もし、同じ状況に追い込まれたのがジュリアンだったなら…。彼女は早々に心が壊れ、李太愛していただろう。そして、そのままなす術もなく倒されていたに違いない。
同じ信徒でもただ神に縋り、絶望を預ける者と神を信じ、神と共に歩むことを選んだ者の違いがここでハッキリと証明された。盲信と信頼の違いこそが、これから先に起こる戦いの勝敗を分けることとなる。
「「……何の真似?」」
ジュリアンは杖を構えたシスターハイネに尋ねる。今更、何をするつもりなのか?と。
それに対して、シスターハイネは見る者が見蕩れる笑みを浮かべていた。
「あなたには、わからないでしょうね」
そして、最後の攻撃に出るべくすべての魔力を解放する。
(どういうこと…?)
ジュリアンはシスターハイネの言ったように理解できなかった。
(何故立ち上がるの?)
ジュリアンは自分が今の世界の神ディアイラに見捨てられ、それでも創造の神ゲルトサリバに見初められたと考えていた。つまり、ただ世界の神だということだけで信仰している彼女と自分では選ばれた者という絶対的な差があると彼女は信じていた。

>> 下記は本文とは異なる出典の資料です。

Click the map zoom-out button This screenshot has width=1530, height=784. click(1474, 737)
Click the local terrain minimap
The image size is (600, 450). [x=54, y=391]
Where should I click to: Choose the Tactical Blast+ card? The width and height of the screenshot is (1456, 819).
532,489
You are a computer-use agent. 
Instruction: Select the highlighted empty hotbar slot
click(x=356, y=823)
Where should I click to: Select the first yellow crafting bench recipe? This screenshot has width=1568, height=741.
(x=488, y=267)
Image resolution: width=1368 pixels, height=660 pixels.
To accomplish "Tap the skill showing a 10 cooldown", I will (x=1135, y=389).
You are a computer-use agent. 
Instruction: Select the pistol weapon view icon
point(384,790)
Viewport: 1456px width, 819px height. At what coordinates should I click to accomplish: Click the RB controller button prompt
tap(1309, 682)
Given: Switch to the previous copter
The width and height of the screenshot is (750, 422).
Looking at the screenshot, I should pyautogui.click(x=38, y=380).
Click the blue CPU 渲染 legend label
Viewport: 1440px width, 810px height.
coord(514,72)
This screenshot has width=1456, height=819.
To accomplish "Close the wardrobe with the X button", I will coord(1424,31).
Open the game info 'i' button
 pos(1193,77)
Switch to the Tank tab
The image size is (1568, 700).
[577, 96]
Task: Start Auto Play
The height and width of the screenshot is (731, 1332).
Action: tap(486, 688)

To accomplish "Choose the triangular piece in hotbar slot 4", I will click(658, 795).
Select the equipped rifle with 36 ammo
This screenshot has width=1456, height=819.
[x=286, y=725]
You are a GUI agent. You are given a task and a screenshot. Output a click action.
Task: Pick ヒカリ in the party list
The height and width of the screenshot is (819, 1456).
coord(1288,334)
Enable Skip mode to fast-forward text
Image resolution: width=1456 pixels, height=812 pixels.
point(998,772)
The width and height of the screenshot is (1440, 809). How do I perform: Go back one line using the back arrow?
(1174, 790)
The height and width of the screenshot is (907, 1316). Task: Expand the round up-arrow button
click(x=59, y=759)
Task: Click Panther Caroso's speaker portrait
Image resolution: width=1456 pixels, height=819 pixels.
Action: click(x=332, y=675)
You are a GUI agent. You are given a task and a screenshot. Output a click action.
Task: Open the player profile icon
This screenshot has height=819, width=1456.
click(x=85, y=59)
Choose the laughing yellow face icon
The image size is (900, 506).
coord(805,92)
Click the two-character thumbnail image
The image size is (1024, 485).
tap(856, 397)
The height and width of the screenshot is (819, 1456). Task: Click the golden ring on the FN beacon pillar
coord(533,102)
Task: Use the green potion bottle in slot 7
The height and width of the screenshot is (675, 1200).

いや、そう信じなければ彼女は歪な精神すらも保てなかった。
そんな彼女にとって目の前でボロボロに傷つきながらも戦う姿勢を見せるシスターハイネの姿は異常なモノにしか映らなかった。
(あなたは神に見捨てられたのよっ!?なのに、どうして?どうして立ち上がるのよ!!)
なんとも言い難い不気味さ。そして、恐怖。本来ならば死んでいるはずの彼女が感じるはずのない感情がどんどん彼女の弱い心を蝕んでいく。
(このままじゃ…!)
そう思った瞬間、彼女たちは駆け出した。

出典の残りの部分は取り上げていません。